BDNF-mediated synaptic facilitation in the hippocampus is impaired in the Thy-Tau22 transgenic tau model

Abstract

Tau pathology is encountered in more than 20 neurodegenerative disorders including Alzheimer's disease (AD) and fronto-temporal dementia. It results from the aggregation of hyperphosphorylated tau proteins into filaments. Tau pathology is correlated to cognitive deficits in AD patients. Interestingly, in most transgenic tau models, Tau pathology leads to cognitive impairments and changes and synaptic alterations before any neuronal death. Brain-derived neurotrophic factor (BDNF)/TrkB signalling is a key actor in hippocampal synaptic plasticity and memory. BDNF/TrkB signalling was evaluated in the Thy-Tau22 transgenic mice by biochemical, electrophysiological and immunohistochemical approaches. Thy-Tau22 overexpresses a human mutated Tau isoform and exhibits progressive development of hippocampus AD-like Tau pathology together with memory impairments, in absence of neuronal loss from 3 to 12 months old. First, in this model, there is no major loss of BDNF/TrkB expression with the development of the hippocampal Tau pathology.
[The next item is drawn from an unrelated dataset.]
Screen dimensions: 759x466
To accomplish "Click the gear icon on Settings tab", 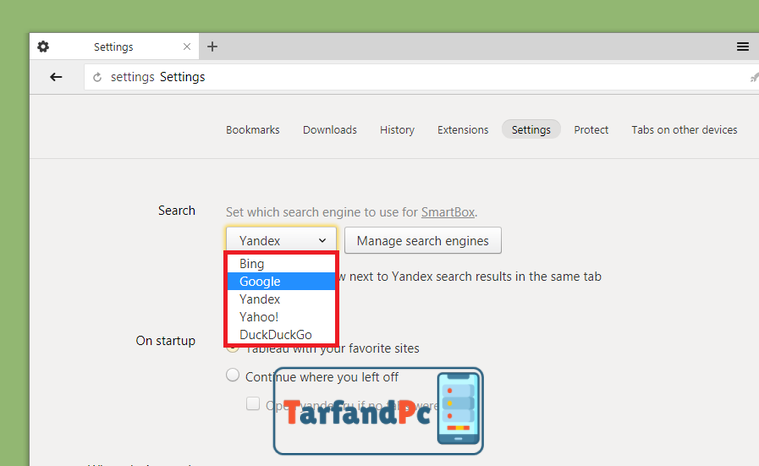I will pos(43,46).
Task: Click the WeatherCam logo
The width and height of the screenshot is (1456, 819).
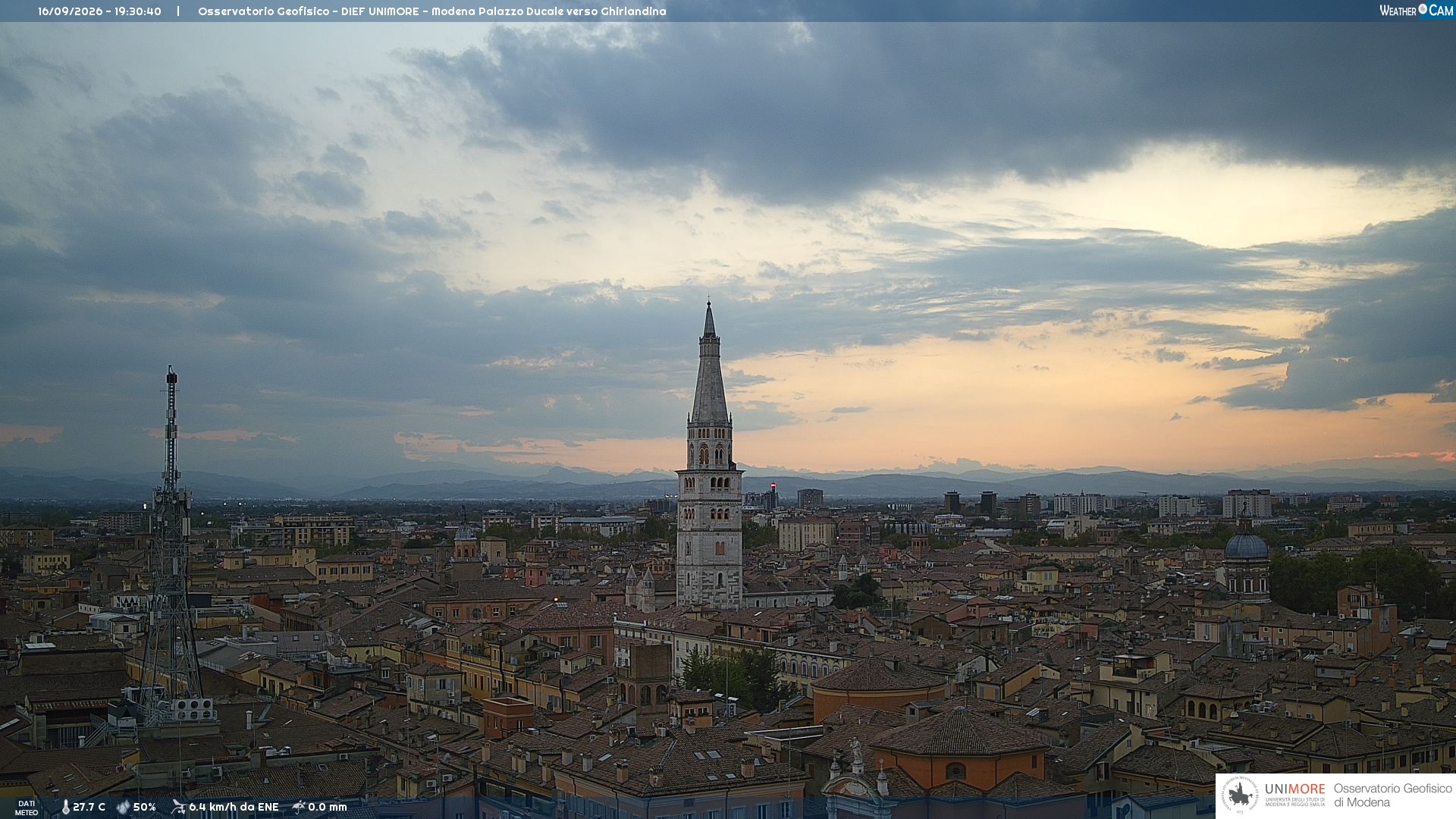Action: pos(1416,11)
Second, there is no evidence of any change in expression of proteins involved in the classical BDNF/TrkB signalling pathway between Thy-tau22 and littermate controls. However, BDNF-mediated synaptic facilitation, as visualized in wild-type mice, by increasing the slope of field excitatory post-synaptic potentials (fEPSPs) in the stratum radiatum of the CA1 region, is never observed in Thy-Tau22 mice. This lack of responsiveness is observed as early as 4 months old while TrkB receptor remains activable and forskolin-induced facilitation is not affected in Thy-tau22 mice. In our slice electrophysiology experiments, BDNF-mediated synaptic facilitation is dependent of NMDA receptors. In fact, in wild-type mice, ifenprodil, a selective NR2B antagonist, abolishes BDNF-induced synaptic potentiation of fEPSP. Interestingly, in Thy-tau22 mice, protein levels of NMDA receptor subunits are reduced compared to littermate controls whereas levels of AMPA receptors remain unchanged. In line, depression of the fEPSP slope induced by a direct NMDA application on wild-type slices is significantly reduced in Thy-Tau22 mice while no difference between genotypes can be observed following NBQX application, an AMPA receptor antagonist. Altogether, our data support that, even with a functional BDNF/TrkB canonical transduction signalling, Tau pathology induces alteration of NMDA-dependent synaptic response to BDNF, possibly contributing to memory alterations.